Frage der ehemaligen FDP-Justizministerin Leutheusser-Schnarrenberger: „Was ist denn die Marschroute, welche Zahl ist es denn, wo man sagen kann, jetzt kann man wieder lockern?“ Antwort Braun: „Unter 50 müssen wir, unter die Inzidenz von 50. Das ist die ganze Zeit unser Maßstab, bundesweit. Da müssen wir hin, dann ist die Kontaktnachverfolgung sicher möglich.“
Allgemein formulierte Absicht genügt nicht
Wir fassen zusammen: Derzeit gibt es nur ein einziges konkret beziffertes Kriterium, an dem sich die Verantwortlichen bei ihren Corona-Entscheidungen orientieren. Diese Kennzahl, die Obergrenze von „50 Neuinfektionen pro 100.000 Einwohner pro Woche“, taugt jedoch nicht als Maßstab, weil sie auf einer irrigen Annahme beruht.
Damit wir uns nicht missverstehen: Daraus folgt nicht, dass die Exekutive ohne diese Kennzahl keinerlei Maßnahmen zur Eindämmung des Infektionsgeschehens mehr verfügen könnte. Allerdings wird es deutlich schwieriger. Die Politik benötigt für Art, Umfang und Dauer von Einschränkungen eine neue Begründung – und zwar eine nachvollziehbare, tragfähige und hinreichend konkrete.
Ein allgemein formuliertes Bestreben à la „Wir wollen die Infektionen so weit wie möglich reduzieren“ genügt nicht – genauso wenig, wie die Regierung den Straßenverkehr verbieten kann, um „die Zahl der Verkehrstoten so weit wie möglich zu reduzieren“. Wer massivste Grundrechtseinschnitte rechtfertigen will, muss sich etwas Besseres einfallen lassen.
Höchst umstrittenes Gesetz
Die Zielsetzung, eine Überlastung des Gesundheitssystems zu vermeiden, wäre ein tauglicher Ansatz. Dafür müssten die Veranwortlichen allerdings überzeugend darlegen, ab welcher Infektionsrate sich diese Gefahr tatsächlich realisiert. Möglicherweise stellt sich bei unvoreingenommener Prüfung heraus, dass wir statt mit 5.000 auch mit 20.000 oder 30.000 Positivfällen pro Tag umgehen können.
Vielleicht käme man gar zu der Einsicht, dass die starre Fixierung auf „Neuinfektionen“ ohnehin nicht der Königsweg ist, sondern ein Strategiewechsel hin zu differenzierten Schutzmaßnahmen angeraten ist, wie ihn etwa Boris Palmer oder Julian Nida-Rümelin vorschlagen.

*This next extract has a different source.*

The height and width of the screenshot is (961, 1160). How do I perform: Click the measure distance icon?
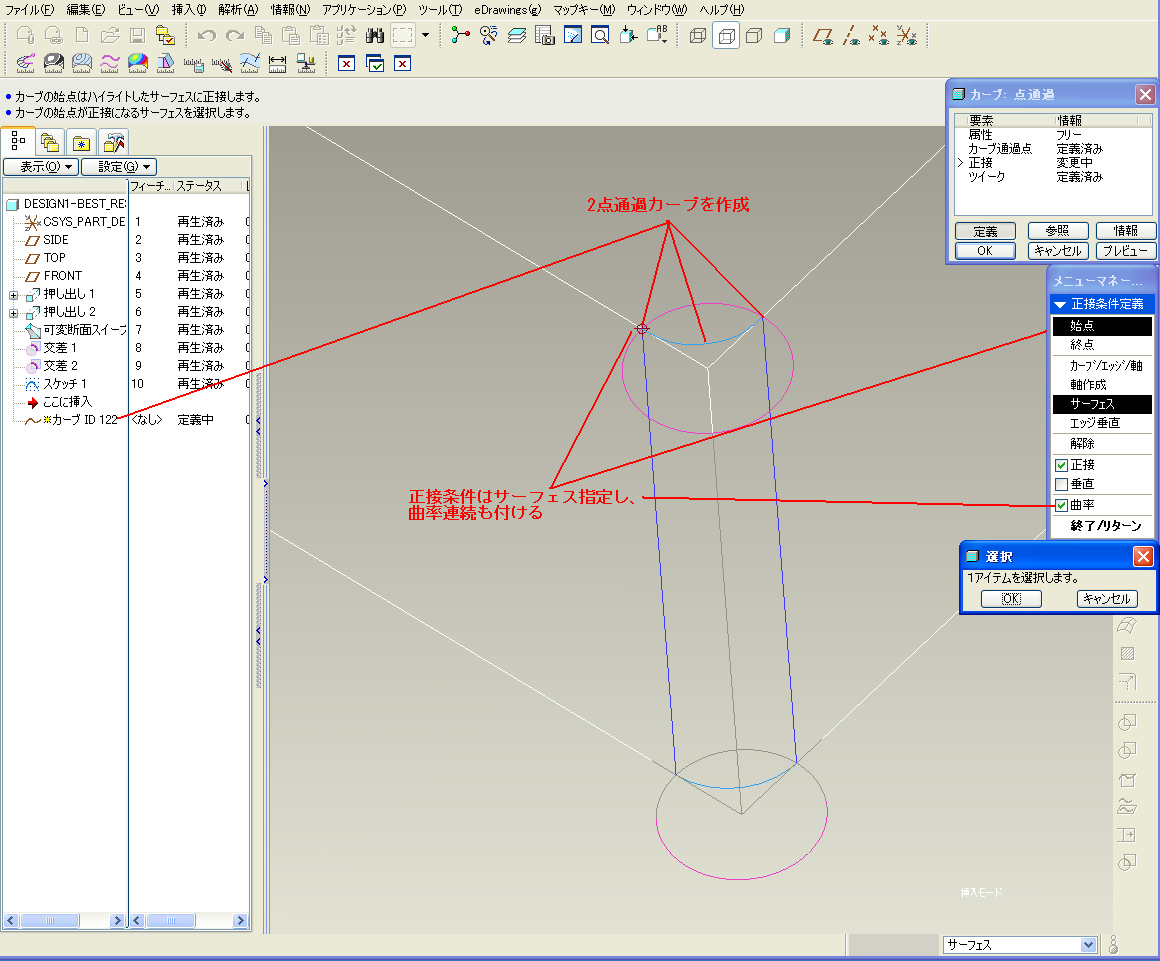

Derartige Überlegungen weisen die Entscheider jedoch von sich. Lieber jagt man weiterhin der Schimäre von der „Kontrolle durch Nachverfolgung“ hinterher. Derzeit versucht die Regierung sogar, im Eiltempo eine Novelle des Infektionsschutzgesetzes durchzupeitschen – trotz massiver Kritik von Opposition, Verbänden und Juristen. In den Verhandlungen „sei auch über andere Kennziffern diskutiert worden, etwa die Belegung von Intensivbetten“, heißt es. „Insbesondere das Kanzleramt habe aber darauf gedrungen, am Kriterium der Neuinfektionen festzuhalten.“ Und so wird wohl die Sieben-Tage-Inzidenz von 35 beziehungsweise 50 Neuinfektionen pro 100.000 Einwohner gesetzlich verankert werden.
Das ist wirklich kompletter Nonsens, wie ich Ihnen hoffentlich überzeugend dargelegt habe. Und? Wer ist nun Geisterfahrer? Ich oder die regierenden Kontrollfreaks?